In general, light and water waves stretch out and dissipate as they move further and further away from their source. However, there is a type of wave that maintains its shape as it propagates: solitons.

The researchers say they have successfully produced optical solitons using a microresonator. The light is composed of a range of frequencies separated precisely, producing what physicists call a frequency comb, since it resembles the regular spacing between the teeth of a comb.

To generate the solitons, the researchers used microresonators. “These microscopic ring-shaped structures are made from very fine silicon nitride,” explained Tobias Kippenberg, the EPFL group leader. “They are capable of storing for a few nanoseconds the light of the laser to which they are coupled. This period of time is sufficient for the light to circumnavigate the ring thousands of times and to accumulate there, which strongly increases the intensity of the light”. The interaction between the microresonator and the light becomes non-linear. The laser, which is normally continuous by nature, is converted into ultra-short pulses, or solitons.

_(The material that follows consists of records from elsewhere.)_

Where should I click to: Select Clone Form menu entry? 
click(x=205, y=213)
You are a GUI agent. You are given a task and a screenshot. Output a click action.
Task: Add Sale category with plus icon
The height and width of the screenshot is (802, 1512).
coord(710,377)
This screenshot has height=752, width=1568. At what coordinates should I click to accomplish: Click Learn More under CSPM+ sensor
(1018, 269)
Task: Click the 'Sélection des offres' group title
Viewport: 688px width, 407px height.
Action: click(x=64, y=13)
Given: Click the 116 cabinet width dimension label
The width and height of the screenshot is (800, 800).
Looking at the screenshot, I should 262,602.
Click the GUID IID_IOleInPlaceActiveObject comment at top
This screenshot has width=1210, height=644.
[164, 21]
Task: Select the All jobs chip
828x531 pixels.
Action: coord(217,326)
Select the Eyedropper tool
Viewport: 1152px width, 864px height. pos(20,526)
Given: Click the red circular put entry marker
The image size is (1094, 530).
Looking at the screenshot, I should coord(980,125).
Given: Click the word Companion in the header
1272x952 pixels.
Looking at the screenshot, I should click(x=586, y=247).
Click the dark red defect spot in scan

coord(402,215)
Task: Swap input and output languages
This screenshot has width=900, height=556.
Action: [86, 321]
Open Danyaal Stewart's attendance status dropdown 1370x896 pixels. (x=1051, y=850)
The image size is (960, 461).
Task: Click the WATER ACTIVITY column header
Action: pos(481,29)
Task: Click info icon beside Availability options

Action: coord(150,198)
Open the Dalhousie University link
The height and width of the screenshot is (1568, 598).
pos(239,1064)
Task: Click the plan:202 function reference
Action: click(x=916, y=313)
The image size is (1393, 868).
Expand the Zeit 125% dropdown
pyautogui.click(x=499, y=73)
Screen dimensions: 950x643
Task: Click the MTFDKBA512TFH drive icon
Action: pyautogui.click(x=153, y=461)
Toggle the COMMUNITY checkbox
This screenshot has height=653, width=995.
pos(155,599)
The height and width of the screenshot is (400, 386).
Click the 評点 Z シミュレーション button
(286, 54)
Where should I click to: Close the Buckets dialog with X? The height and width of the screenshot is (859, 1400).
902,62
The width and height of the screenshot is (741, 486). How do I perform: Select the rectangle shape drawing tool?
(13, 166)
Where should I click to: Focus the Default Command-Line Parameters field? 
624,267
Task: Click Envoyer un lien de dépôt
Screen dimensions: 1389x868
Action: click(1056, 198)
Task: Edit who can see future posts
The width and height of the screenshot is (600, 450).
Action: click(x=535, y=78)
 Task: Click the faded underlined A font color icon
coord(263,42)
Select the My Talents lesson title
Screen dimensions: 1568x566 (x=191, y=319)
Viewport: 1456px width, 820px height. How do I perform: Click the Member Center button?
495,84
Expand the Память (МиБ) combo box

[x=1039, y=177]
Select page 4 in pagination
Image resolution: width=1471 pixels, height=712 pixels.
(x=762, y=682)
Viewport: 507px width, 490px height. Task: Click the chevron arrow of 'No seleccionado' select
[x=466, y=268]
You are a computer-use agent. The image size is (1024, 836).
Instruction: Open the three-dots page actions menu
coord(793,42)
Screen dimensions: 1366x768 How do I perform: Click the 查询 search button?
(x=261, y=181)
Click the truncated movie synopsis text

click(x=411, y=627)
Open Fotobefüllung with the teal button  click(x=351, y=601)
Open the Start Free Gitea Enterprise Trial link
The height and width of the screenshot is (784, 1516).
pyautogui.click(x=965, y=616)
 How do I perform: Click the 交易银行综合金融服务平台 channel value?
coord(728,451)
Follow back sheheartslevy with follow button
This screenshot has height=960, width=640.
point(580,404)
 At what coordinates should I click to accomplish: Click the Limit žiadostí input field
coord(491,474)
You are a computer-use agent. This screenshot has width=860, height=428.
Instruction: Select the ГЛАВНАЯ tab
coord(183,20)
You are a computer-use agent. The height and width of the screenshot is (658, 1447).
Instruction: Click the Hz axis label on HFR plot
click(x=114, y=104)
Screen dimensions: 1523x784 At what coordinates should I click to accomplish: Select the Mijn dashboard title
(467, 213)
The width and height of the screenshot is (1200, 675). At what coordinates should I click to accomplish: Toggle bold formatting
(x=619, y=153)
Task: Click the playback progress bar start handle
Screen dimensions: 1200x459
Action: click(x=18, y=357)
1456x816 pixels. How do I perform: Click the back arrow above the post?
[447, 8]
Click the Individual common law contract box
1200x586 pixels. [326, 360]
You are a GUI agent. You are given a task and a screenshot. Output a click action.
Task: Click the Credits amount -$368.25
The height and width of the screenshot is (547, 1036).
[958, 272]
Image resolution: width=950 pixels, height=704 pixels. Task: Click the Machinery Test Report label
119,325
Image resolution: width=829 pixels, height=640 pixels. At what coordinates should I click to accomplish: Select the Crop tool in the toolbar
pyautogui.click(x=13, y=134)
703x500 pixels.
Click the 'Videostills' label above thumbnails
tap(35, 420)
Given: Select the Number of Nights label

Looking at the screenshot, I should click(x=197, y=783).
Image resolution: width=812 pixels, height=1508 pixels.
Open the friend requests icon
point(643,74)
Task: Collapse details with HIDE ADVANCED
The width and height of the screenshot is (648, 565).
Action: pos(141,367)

By adapting the parameters for manufacturing microresonators, the EPFL researchers have also managed to generate a so-called soliton Cherenkov radiation. This broadens the frequency spectrum meaning the comb contains a greater number of teeth. These results have set a new record for this type of structure. The frequencies generated extend over two thirds of an octave compared with the frequency of the laser.

“These results represent a promising advance for applications that require many widely spaced frequencies,” says Kippenberg. In the context of optical communications, one single laser would be enough to create a range of individual frequencies which could separately carry information.